DATA SECTION
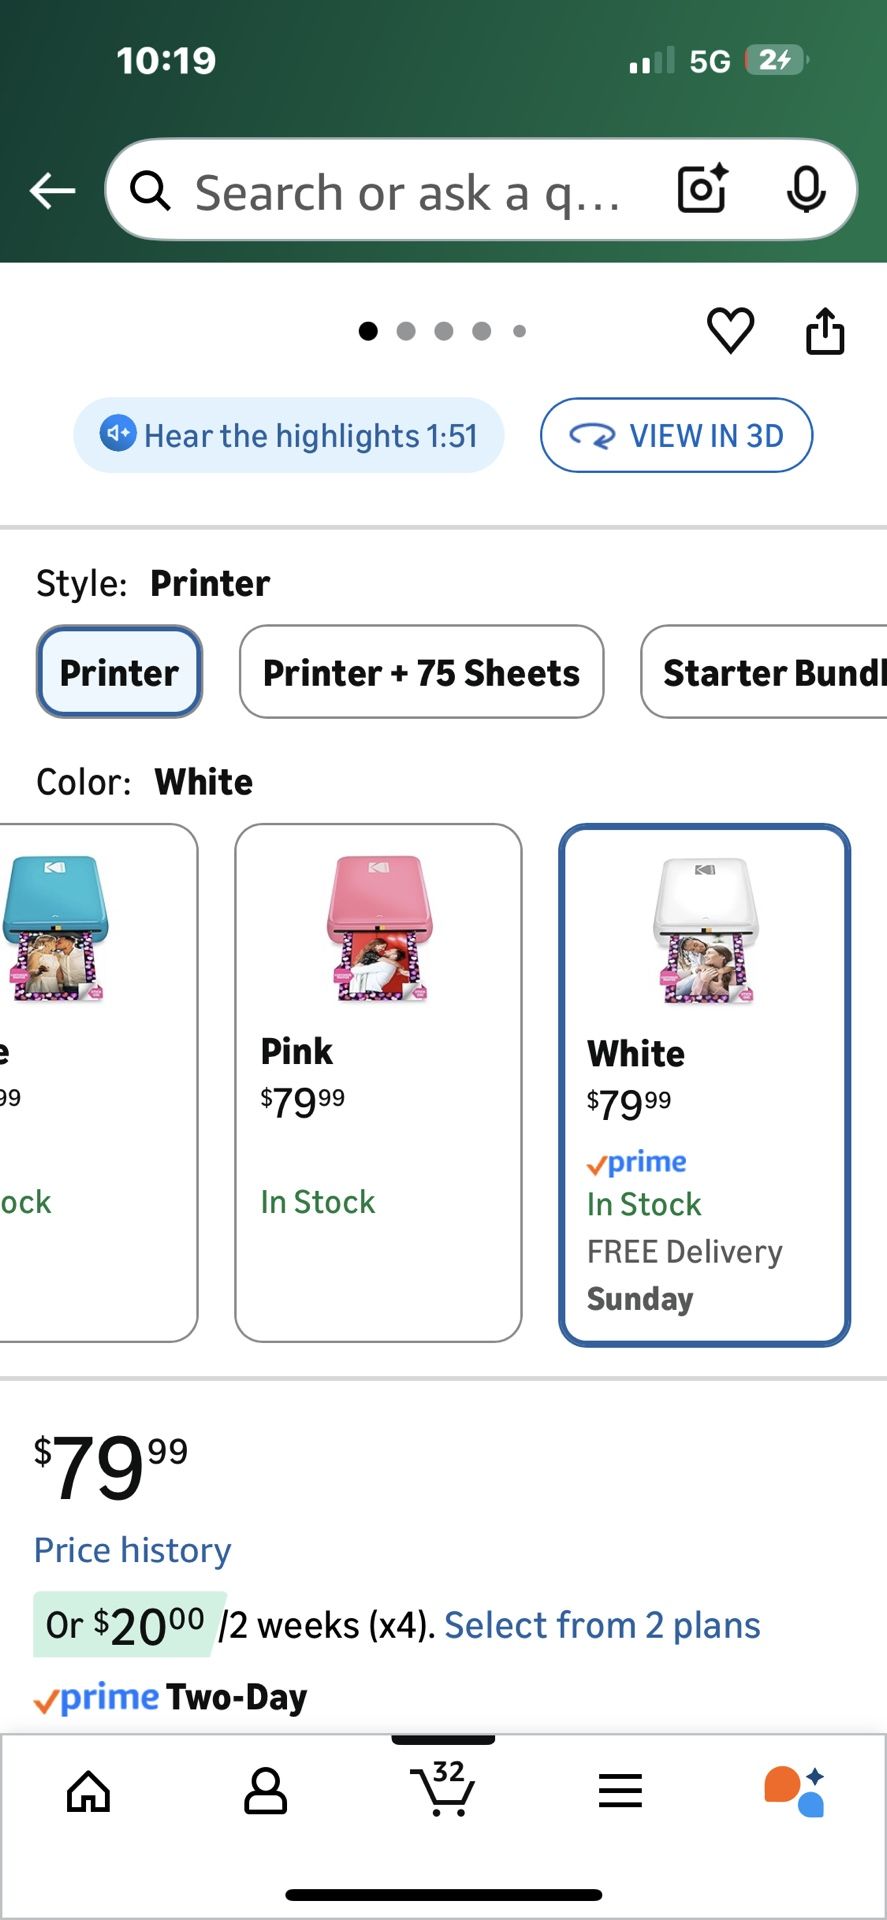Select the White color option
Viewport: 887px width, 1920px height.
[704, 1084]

* * *

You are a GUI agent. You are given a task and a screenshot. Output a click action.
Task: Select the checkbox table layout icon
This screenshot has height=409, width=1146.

...

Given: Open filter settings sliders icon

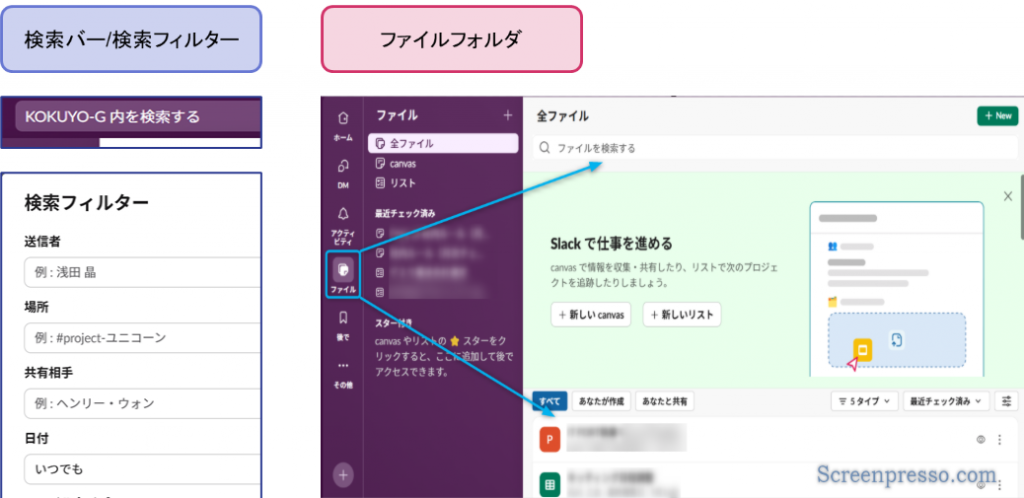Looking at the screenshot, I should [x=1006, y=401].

TASK STATEMENT
Take the lines above, starting with the line that contains "You are a GUI" and going on through the line that contains "This screenshot has height=409, width=1146.". Write them out again, changing "checkbox" to "list" and leaving everything else as it is.

ANSWER TO THE TASK
You are a GUI agent. You are given a task and a screenshot. Output a click action.
Task: Select the list table layout icon
This screenshot has height=409, width=1146.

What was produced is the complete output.